La asistencia divina es la que permite al grano de mostaza crecer y crecer, hasta poder dar cobijo a los nidos de algunas aves. Esta ayuda nunca se alejará de la pequeña semilla, aunque dé la impresión de que el crecimiento se detiene o, aún más, de que lo que ocurre es la disminución.
La Iglesia jamás podrá hundirse en el pecado del desánimo y de la desesperanza. Habrá momentos en la historia en que todo parecerá derrumbarse en el seno de la Iglesia o en que dominará la impresión de que en nada se avanza hacia los objetivos de la expansión del Reino. Será sólo un espejismo.

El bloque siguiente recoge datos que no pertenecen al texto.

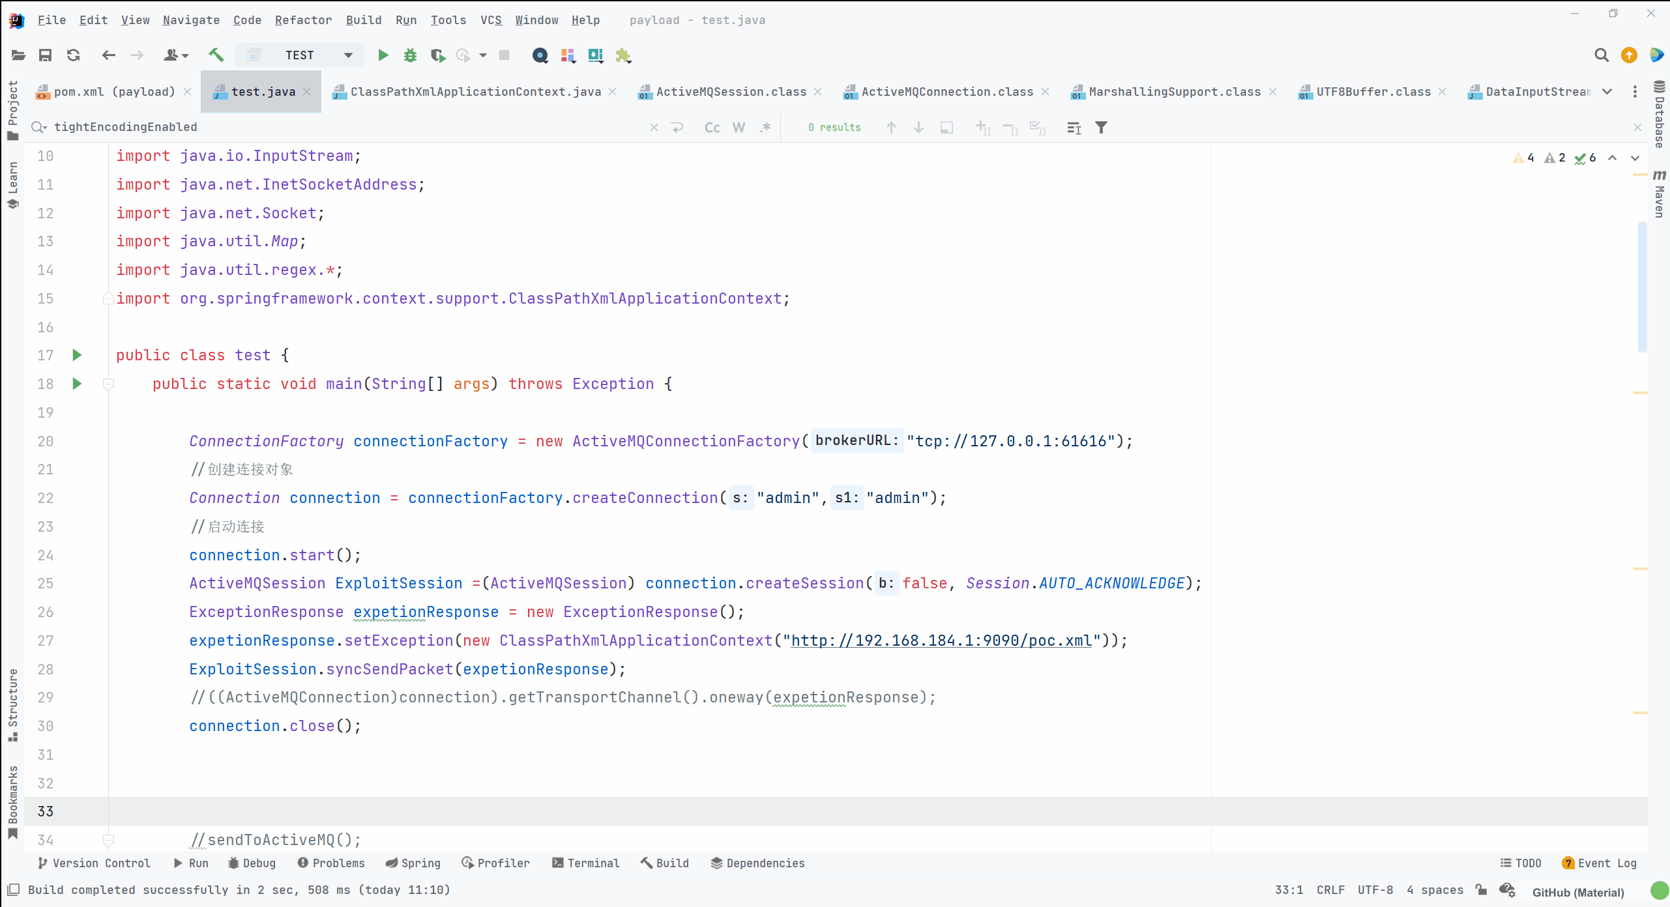Open the Terminal tool window
The image size is (1670, 907).
point(585,863)
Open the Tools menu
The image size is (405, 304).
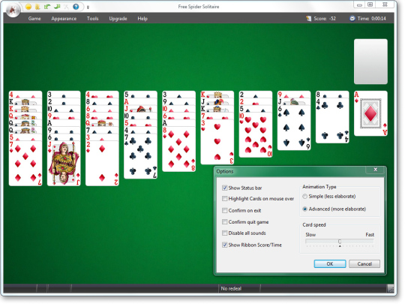[x=92, y=19]
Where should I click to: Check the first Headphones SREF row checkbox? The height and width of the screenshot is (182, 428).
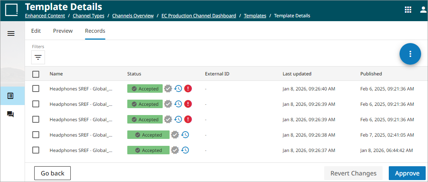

La planta de la mostaza llega a crecer hasta conseguir que sus ramas, increíbles si pensamos en su origen, sean útiles a los pájaros que pretenden cobijarse y anidar a su sombra. Así es el Reino; así es la Iglesia.
El mundo entero, de diferentes modos, peregrina en búsqueda de la bondad, de la verdad y de la belleza. En ocasiones, este rastreo conducirá a errores lamentables; por el contrario, otras veces, sus investigaciones, en las que se han sembrado “semillas del Verbo”, llevarán a un mejor conocimiento de Dios, de las cosas y del mismo hombre.

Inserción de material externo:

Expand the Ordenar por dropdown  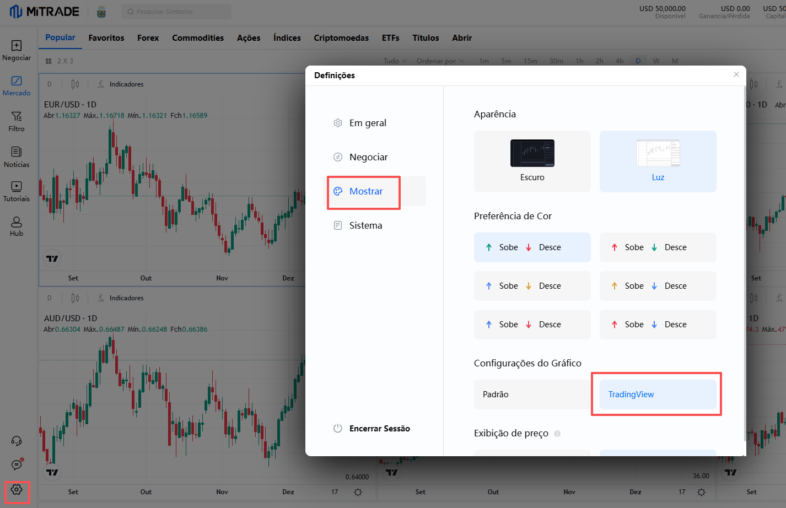(440, 61)
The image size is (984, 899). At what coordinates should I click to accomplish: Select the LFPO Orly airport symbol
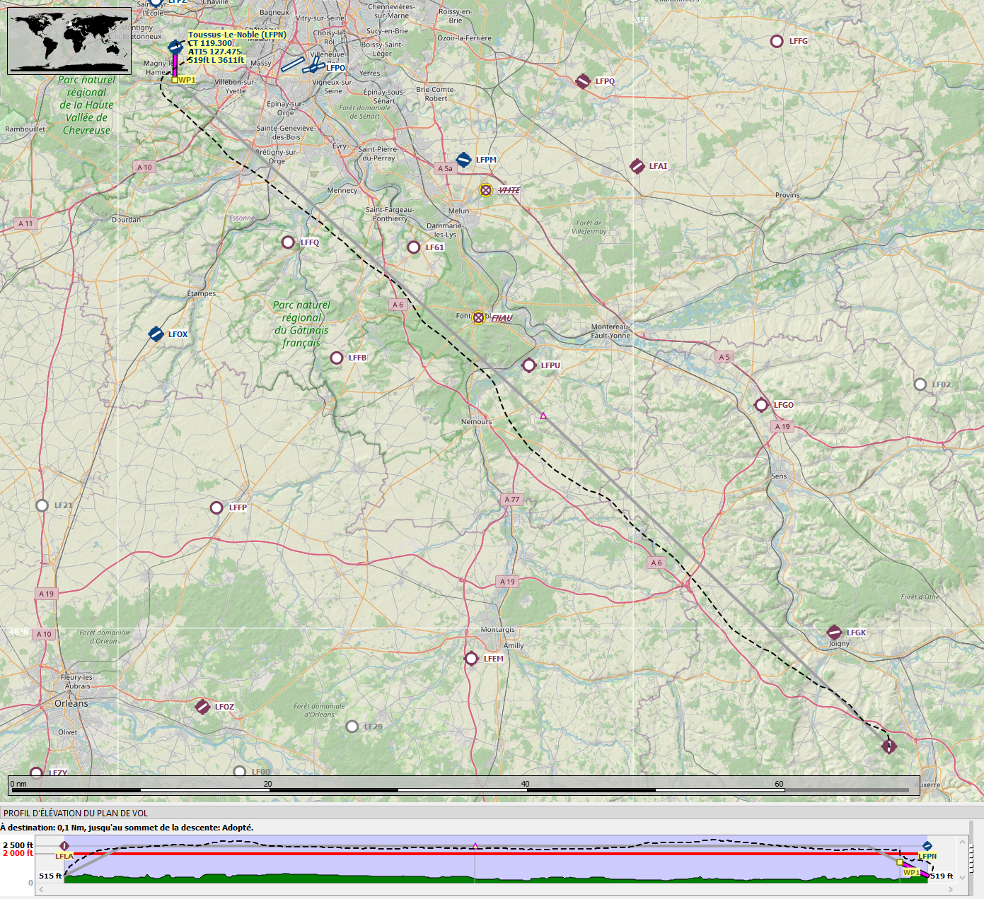[x=313, y=67]
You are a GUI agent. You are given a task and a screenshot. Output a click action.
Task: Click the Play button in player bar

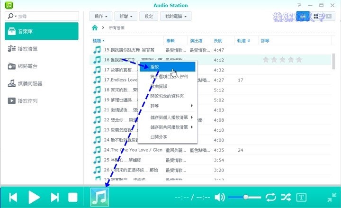(34, 197)
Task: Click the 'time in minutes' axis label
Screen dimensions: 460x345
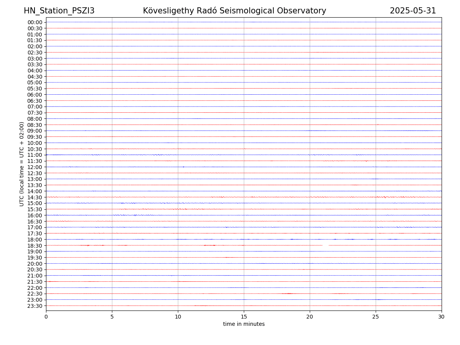Action: point(244,324)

Ante estas evidencias, la Iglesia, por una parte, deberá estar siempre disponible para ayudar, al ser humano y a las culturas que este genera, a que puedan encontrar, con facilidad y sin yerros, los caminos de Dios. Nadie de buena voluntad, cuando camina en busca de la verdad, debe quedar lejos de las ayudas de la comunidad de discípulos del Señor.
Que la Iglesia sea germen del Reino justifica que, a la manera como actúa el fermento, se haga factible que todas las cosas se vean transformadas, desde lo más hondo y esencial de su ser. Si “lo que el alma es en el cuerpo, eso han de ser los cristianos en el mundo” (Carta a Diogneto), la obra humilde de la comunidad cristiana consistirá en fecundar de Reino de Dios la historia. Con esta gravidez, se podrá conseguir que todo lo creado se transfigure progresivamente en la nueva realidad de criaturas renovadas en Cristo y mudadas en familia de Dios.
(Fuente: Las parábolas de la Iglesia, Antonio Trobajo, BAC. 2000).